Claude Simon
Nul ne nous éclairera mieux sur Claude Simon que Claude Simon lui-même. Ces quelques phrases prononcées à Stockholm lors de la remise du prix Nobel, nous renseignent en effet à la fois sur sa vie et son œuvre :
« Je suis maintenant un vieil homme, et, comme beaucoup d'habitants de notre vieille Europe, la première partie de ma vie a été assez mouvementée : j'ai été témoin d'une révolution, j'ai fait la guerre dans des conditions particulièrement meurtrières (j'appartenais à l'un de ces régiments que les états-majors sacrifient froidement à l'avance et dont, en huit jours, il n'est pratiquement rien resté), j'ai été fait prisonnier, j'ai connu la faim, le travail physique jusqu'à l'épuisement, je me suis évadé, j'ai été gravement malade, plusieurs fois au bord de la mort, violente ou naturelle, j'ai côtoyé les gens les plus divers, aussi bien des prêtres que des incendiaires d'églises, de paisibles bourgeois que des anarchistes, des philosophes que des illettrés, j'ai partagé mon pain avec des truands, enfin j'ai voyagé un peu partout dans le monde ... et cependant, je n'ai jamais encore, à soixante-douze ans, découvert aucun sens à tout cela, si ce n'est comme l'a dit, je crois, Barthes après Shakespeare, que " si le monde signifie quelque chose, c'est qu'il ne signifie rien " — sauf qu'il est. »
Sa vie :
Né à Madagascar le 10 octobre 1913, Claude Simon, après la mort de son père en 1914, est élevé par sa mère à Perpignan qui décède elle aussi en 1925. Son éducation est alors prise en charge par sa grand-mère maternelle et son oncle, sous la tutelle d'un cousin germain.
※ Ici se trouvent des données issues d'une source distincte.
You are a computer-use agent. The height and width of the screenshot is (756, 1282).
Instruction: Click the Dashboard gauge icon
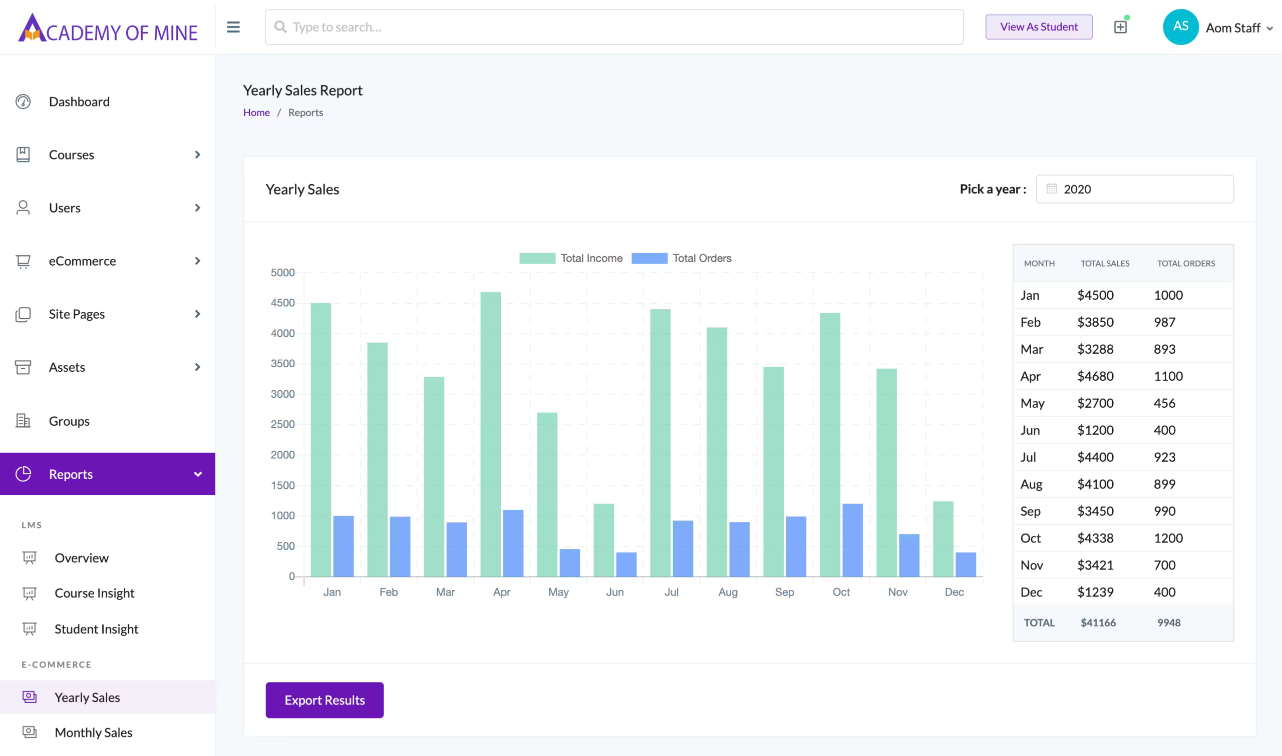(23, 101)
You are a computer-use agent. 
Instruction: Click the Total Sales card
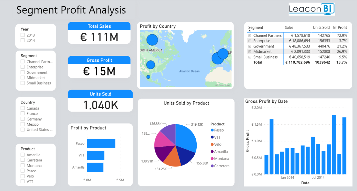pyautogui.click(x=99, y=33)

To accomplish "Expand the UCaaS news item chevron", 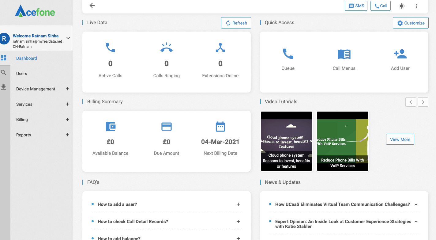I will 416,204.
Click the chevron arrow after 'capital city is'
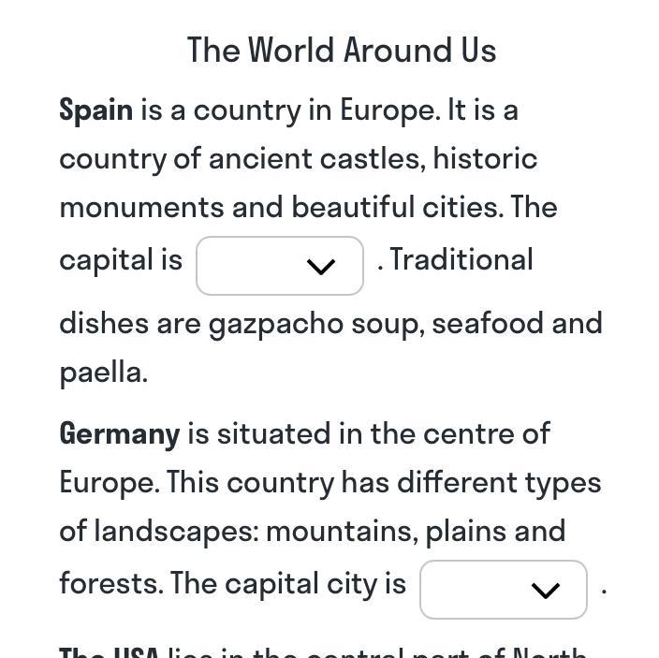Image resolution: width=659 pixels, height=658 pixels. click(x=545, y=591)
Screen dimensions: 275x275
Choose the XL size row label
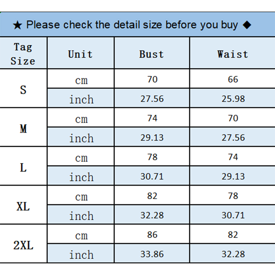(23, 206)
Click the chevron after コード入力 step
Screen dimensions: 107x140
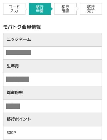[26, 9]
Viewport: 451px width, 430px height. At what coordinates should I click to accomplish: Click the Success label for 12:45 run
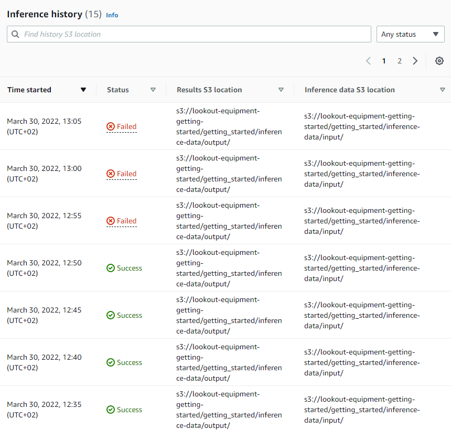(x=130, y=315)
Sa vie était, comme il le souligne lui-même, très mouvementée : il participe à la Guerre d’Espagne et combat du côté des républicains entre 1934 et 1935. Au début de la seconde Guerre mondiale, il a été mobilisé et s’est fait prisonnier par les allemands en Juin 1940. Il s’évade ensuite et revient à Perpignan. Après la guerre, il devient viticulteur à Rossignon et se consacre essentiellement à son œuvre.
Son œuvre :
Au début de sa vie, en 1931, il a suivi des cours de peinture à l’académie d’André Lhote. Cet amour de l’art visuel marquera son œuvre future. Il écrit son premier roman, Le tricheur en 1937. Il reprend l’écriture, après la guerre, avec La Corde raide en 1947. Avec La Route des Flandres, il obtient le prix de l'Express, puis le prix Médicis avec son roman Histoire, en 1967. Il s’est vu discerné le prix Nobel de la littérature en 1985. Son œuvre incontestablement iconoclaste a été classé dans la mouvance du Nouveau Roman.
Son écriture :
Les thèmes récurrents de ses romans portent l’emprunte de sa propre vie : la mort de la mère, la guerre, l’embuscade, le chevauchement etc. À l’image de sa vie, son écriture n’est pas moins « mouvementée ». En bon élève de Marcel Proust, il lui emprunte l’importance de la Mémoire à laquelle il confie l’agencement des évènements et de son écriture en renonçant définitivement à la logique chronologique et linéaire. Dans cet effort de transcrire tout ce que la mémoire lui dicte, il en résulte une écriture digressive et en apparence incohérente, puisque sa seule logique est interne et propre à son écrivain. Les phrases incomplètes, les parenthèses, les trois points de suspension témoignent ainsi de la volonté de synchroniser la remémoration avec l’écriture. La successivité classique des évènements fait place à la simultanéité entre le présent de l’écriture et le présent de la remémoration. S’explique dès lors l’abondance des participes présents que Claude Simon admire dans l’ « ing » anglais chez un autre maître : Faulkner.